Microsoft.Extensions.DependencyInjection.IServiceCollection
The Microsoft.Extensions.DependencyInjection.IServiceCollection so that additional calls can be chained.

Remarks

This method aggregates the setup of multiple services related to tokens, enhancing the application's security infrastructure by providing comprehensive support for JWT (JSON Web Tokens) and token lifecycle management.

It includes the configuration of: - General token services for managing the creation and validation of tokens. - Authentication services that leverage JWT for securing user authentication processes. - Client JWT services, tailored for handling JWTs in client-specific contexts. - Token revocation services to facilitate the process of invalidating tokens when necessary, such as during logout or when a security breach is detected.

The integration of these services ensures a robust and scalable approach to handling tokens, which are critical for secure communication and access control within modern web applications.

ServiceCollectionExtensions.AddUserInfo(this IServiceCollection) Method

Registers services related to user claims management into the provided Microsoft.Extensions.DependencyInjection.IServiceCollection. This method sets up essential services required for processing and handling user claims based on authentication sessions and authorization requests, facilitating the integration of user-specific data into tokens or responses.
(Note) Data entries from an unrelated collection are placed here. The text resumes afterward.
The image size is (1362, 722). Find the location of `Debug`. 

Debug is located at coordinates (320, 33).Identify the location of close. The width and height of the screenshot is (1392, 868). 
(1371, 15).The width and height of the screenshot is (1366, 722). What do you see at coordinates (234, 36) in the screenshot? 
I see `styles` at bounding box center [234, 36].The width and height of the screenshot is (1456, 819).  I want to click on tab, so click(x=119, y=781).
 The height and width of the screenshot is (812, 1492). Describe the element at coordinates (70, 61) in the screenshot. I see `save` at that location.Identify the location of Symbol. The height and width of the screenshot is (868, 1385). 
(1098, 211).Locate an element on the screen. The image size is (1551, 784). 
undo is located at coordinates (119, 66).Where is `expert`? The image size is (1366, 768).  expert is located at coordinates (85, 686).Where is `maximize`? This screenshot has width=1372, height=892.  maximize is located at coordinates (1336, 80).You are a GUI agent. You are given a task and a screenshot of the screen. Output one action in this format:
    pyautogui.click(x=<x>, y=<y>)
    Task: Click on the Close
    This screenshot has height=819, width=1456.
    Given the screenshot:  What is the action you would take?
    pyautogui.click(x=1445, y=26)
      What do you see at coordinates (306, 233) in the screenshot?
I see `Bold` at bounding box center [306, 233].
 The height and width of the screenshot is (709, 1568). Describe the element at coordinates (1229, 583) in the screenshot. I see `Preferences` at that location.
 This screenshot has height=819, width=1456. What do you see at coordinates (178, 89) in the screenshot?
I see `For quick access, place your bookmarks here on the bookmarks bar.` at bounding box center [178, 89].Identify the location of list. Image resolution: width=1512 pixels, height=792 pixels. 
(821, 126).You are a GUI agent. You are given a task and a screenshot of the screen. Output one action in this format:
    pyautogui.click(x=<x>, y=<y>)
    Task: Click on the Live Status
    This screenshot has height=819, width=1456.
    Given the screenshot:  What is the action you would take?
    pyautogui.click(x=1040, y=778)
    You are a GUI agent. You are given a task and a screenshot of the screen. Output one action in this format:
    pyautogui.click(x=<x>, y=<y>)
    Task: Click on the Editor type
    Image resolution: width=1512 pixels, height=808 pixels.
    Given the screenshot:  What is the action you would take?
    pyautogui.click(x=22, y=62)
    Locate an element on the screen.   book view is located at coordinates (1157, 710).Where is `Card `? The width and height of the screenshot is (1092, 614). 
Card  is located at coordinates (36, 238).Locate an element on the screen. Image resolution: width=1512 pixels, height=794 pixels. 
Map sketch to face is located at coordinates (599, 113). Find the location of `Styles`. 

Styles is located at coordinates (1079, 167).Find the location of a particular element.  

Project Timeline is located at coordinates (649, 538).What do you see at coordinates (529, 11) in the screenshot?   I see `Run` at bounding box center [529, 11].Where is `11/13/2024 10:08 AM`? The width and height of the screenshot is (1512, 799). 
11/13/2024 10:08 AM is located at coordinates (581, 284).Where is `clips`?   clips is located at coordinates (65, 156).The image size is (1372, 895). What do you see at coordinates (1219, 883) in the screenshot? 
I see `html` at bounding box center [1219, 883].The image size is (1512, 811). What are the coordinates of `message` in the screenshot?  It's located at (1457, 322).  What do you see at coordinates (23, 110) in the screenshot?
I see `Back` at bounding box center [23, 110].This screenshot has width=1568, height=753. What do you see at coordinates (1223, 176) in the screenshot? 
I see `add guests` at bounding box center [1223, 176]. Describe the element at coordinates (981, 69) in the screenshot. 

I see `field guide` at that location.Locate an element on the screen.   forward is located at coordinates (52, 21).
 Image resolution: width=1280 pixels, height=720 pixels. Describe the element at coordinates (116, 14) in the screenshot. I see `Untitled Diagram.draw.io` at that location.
public static Microsoft.Extensions.DependencyInjection.IServiceCollection AddUserInfo(this Microsoft.Extensions.DependencyInjection.IServiceCollection services);

Parameters

services Microsoft.Extensions.DependencyInjection.IServiceCollection

The Microsoft.Extensions.DependencyInjection.IServiceCollection to which the user claims provider services will be added. This collection is a mechanism for adding and retrieving dependencies in .NET applications, often used to configure dependency injection in ASP.NET Core applications.

Returns

Microsoft.Extensions.DependencyInjection.IServiceCollection
The updated Microsoft.Extensions.DependencyInjection.IServiceCollection after adding the services, allowing for further modifications and additions to be chained.